**** Исходный отрывок

Шрифт:
Интервал:
Закладка:
В ноябре 1671 г. в ее дом пришел архимандрит Иоаким — будущий патриарх Московский — и провел допрос. После допроса Феодосью и ее сестру, Евдокию Урусову, заковали и оставили под домашним арестом. На другой день начался долгий путь Феодосии по монастырям. При всей строгости содержания Морозова продолжала вести переписку с Аввакумом.
Погибает ее сын Иван; имущество Морозовой передано в казну. В одном из писем Аввакум пытается утешить Феодосью, горюющую, что сына ее причастили по-новому: «А что, петь, о Иване-то больно сокрушаешься?.. Полно, су, плюскать-то (шмыгать, — Прим. авт. ) Христа для». И делится своими бедами: «У меня в домишку девка-рабичищо робенка родила, иныя говорят, Прокопей, сын мой, привалял; а Прокопей божится и запирается. В летах детина, недивно и ему привалять! Да сие мне скорбно, яко покаяния не могу получить. В ыную пору совесть разсвирепеет, хощу анафеме предать и молить Владыку, да послет беса и умучит его, яко древле в Коринфах соблудившаго с мачехою».
И уж совсем оптимистично советует: «Ох, матка Божия, не по Федосьину хотению делается! Плач-ко ты о себе больше, а о нем, слава Христу, и без твоих соплей!»
Но этот пренебрежительный, залихватский тон взят автором, чтобы снизить эмоциональное напряжение, успокоить собеседницу.
А вот в «О трех исповедницах слове плачевном» протопоп не отстраняется от ужаса положения: «И рукава прислали рубах своих от чепей с ошейников, железом истертые. А с Марьины шеи полотенцо (ошейник из цельной полосы металла. — Прим. авт.) железное же. Аз же, яко дар освящен, принял и облобызал, кадилом кадя яко драгоценное сокровище, покропляя слезами горкими».

********
**** Список пунктов

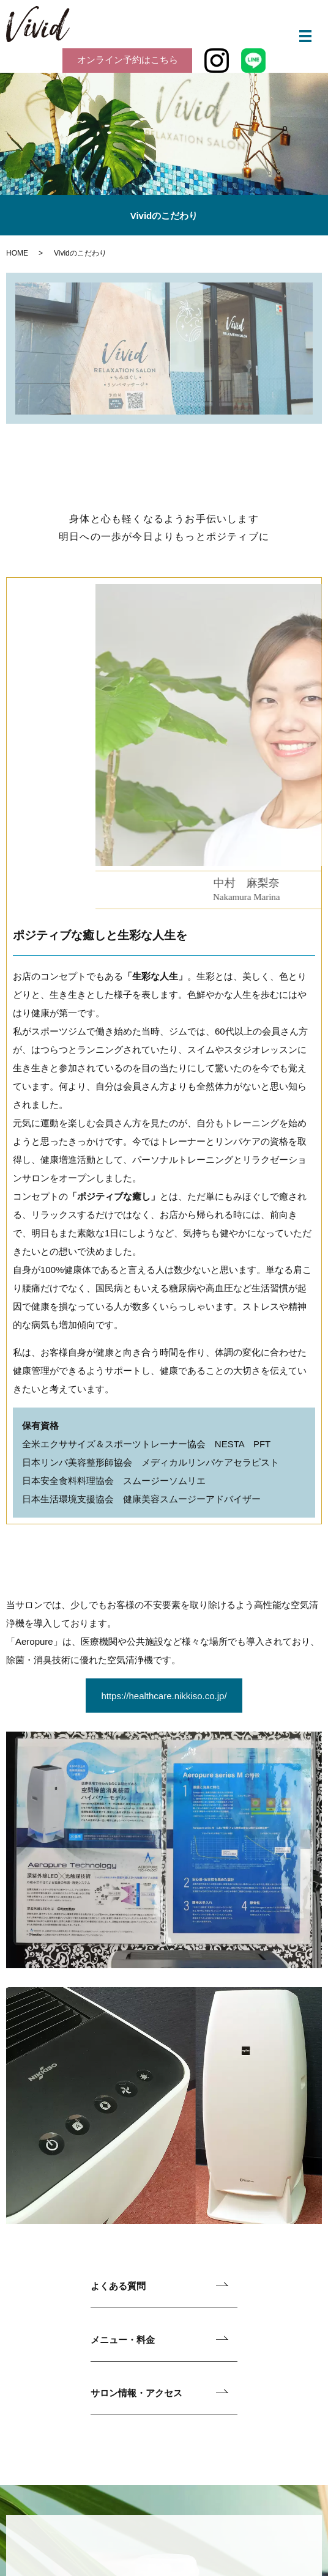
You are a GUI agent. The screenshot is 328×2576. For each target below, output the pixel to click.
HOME (17, 253)
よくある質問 (118, 2286)
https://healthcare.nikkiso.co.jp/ (163, 1696)
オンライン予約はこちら (127, 59)
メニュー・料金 (123, 2339)
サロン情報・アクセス (136, 2393)
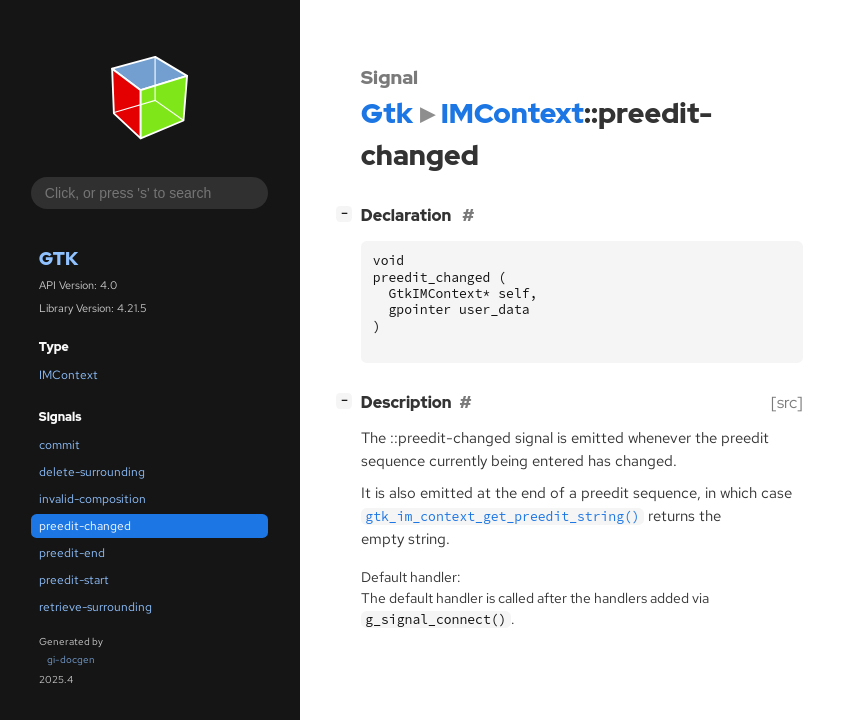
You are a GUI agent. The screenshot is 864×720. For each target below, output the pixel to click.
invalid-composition (92, 499)
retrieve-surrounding (95, 607)
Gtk (58, 258)
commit (59, 445)
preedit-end (72, 553)
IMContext (68, 375)
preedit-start (74, 580)
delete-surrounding (92, 472)
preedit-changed (85, 526)
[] (348, 213)
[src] (787, 402)
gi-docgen (71, 659)
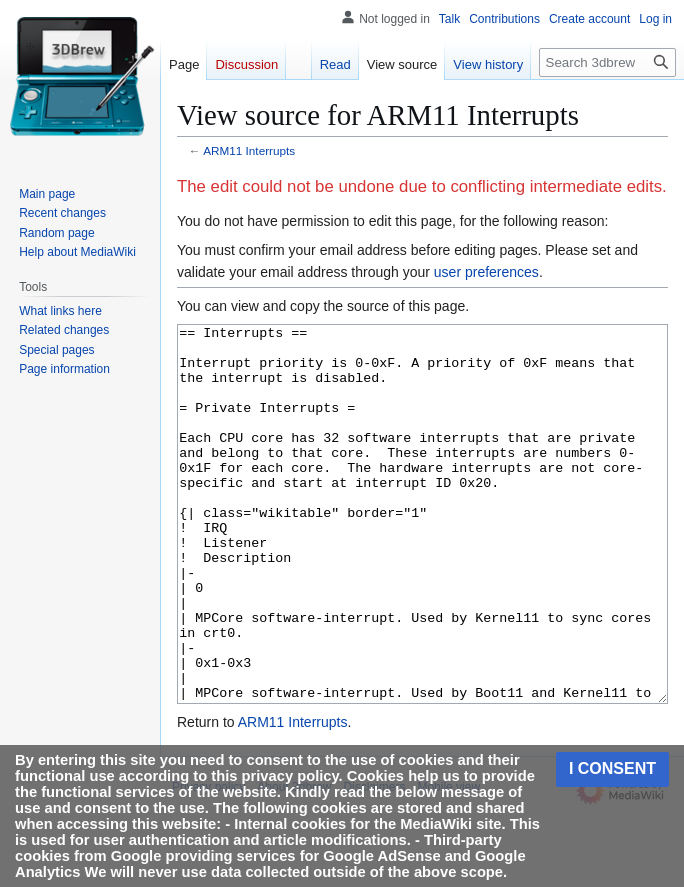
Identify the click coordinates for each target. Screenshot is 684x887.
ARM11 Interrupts (249, 150)
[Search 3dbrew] (607, 62)
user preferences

********

Что сделать –
A. Перепишите слово в слово часть отрывка, начиная со слов «И уж совсем» и заканчивая словами «напряжение, успокоить собеседницу.».
B. Когда, по словам отрывка, архимандрит Иоаким пришел в дом и провел допрос?
Пункты никак не связаны с отрывком.

Ответы –
A.
И уж совсем оптимистично советует: «Ох, матка Божия, не по Федосьину хотению делается! Плач-ко ты о себе больше, а о нем, слава Христу, и без твоих соплей!»
Но этот пренебрежительный, залихватский тон взят автором, чтобы снизить эмоциональное напряжение, успокоить собеседницу.

B. В ноябре 1671 года.